The point of all of this is not to claim that everything that Origen wrote was accurate and true. I would not claim this for any theologian. Since Origen was incredibly prolific (estimates of the number of his works range from 2,000 to 6,000), it is inevitable that he made some speculative errors that went beyond the biblical text. Origen himself is aware that he speculates and makes it clear that he is doing so, saying that “these subjects, indeed, are treated by us with great solicitude and caution, in the manner rather of an investigation and discussion, than in that of fixed and certain decision…on the present occasion our exercise is to be conducted, as we best may, in the style of a disputation rather than of strict definition” (De Principiis, Book I, Chapter 6). Nevertheless, these speculations were the efforts of a diligent, committed mind intent on understanding and sharing the good news of Jesus Christ with people in a way that was persuasive and understandable within their cultural context. They were certainly not the speculations of a heretic intent on harming the church; instead they were attempts to make faith understandable to his audience.
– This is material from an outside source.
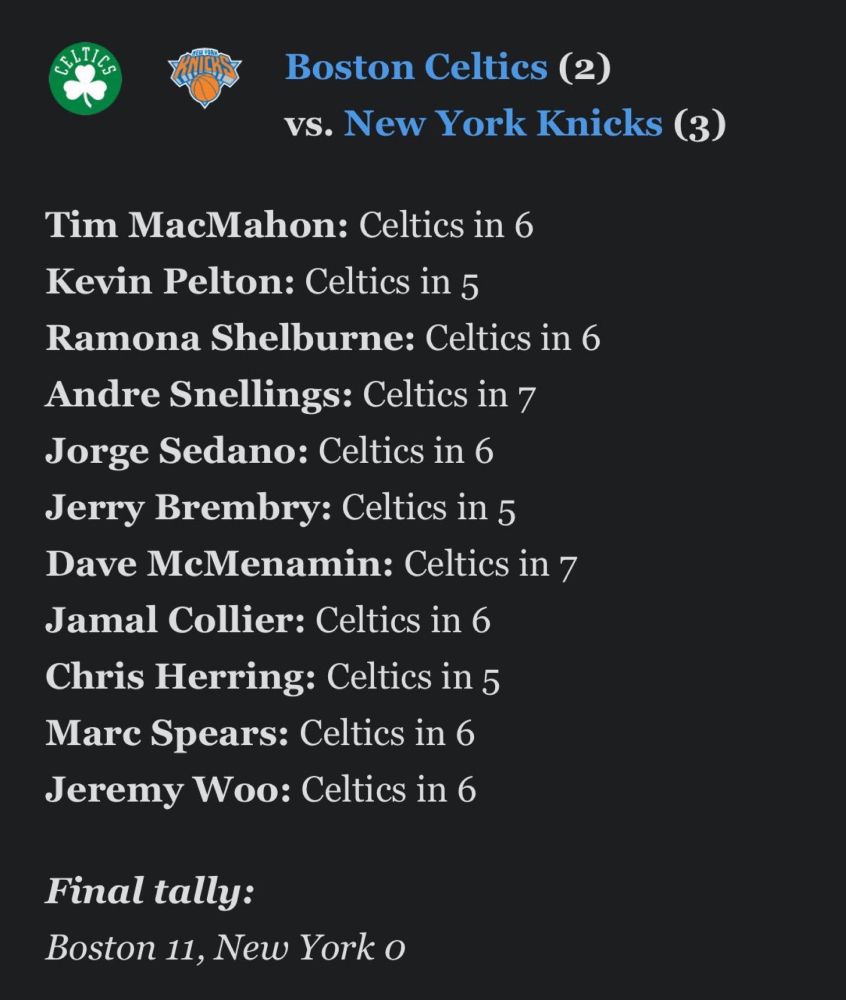Select Ramona Shelburne's prediction line
Image resolution: width=846 pixels, height=1000 pixels.
(323, 337)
Indeed, one of the most prevalent criticisms of Origen is that he utilized Plato’s ideas excessively. But how could he reach the Greek mind without understanding and utilizing the type of philosophy that dominated it? Besides, most Christians still cherish Platonic concepts, like the innate immortality of the soul, that are not really found in the Bible. Should we anathematize all of these Christians as well? What about all of those who speculate on the nature of heaven, or hell, or the love of God, and in making an effort to understand the Bible better, go beyond it? It seems all pastors, teachers, and theologians would have to be declared heretics, unless they avoid exposition altogether and simply read the biblical text verbatim to their audiences.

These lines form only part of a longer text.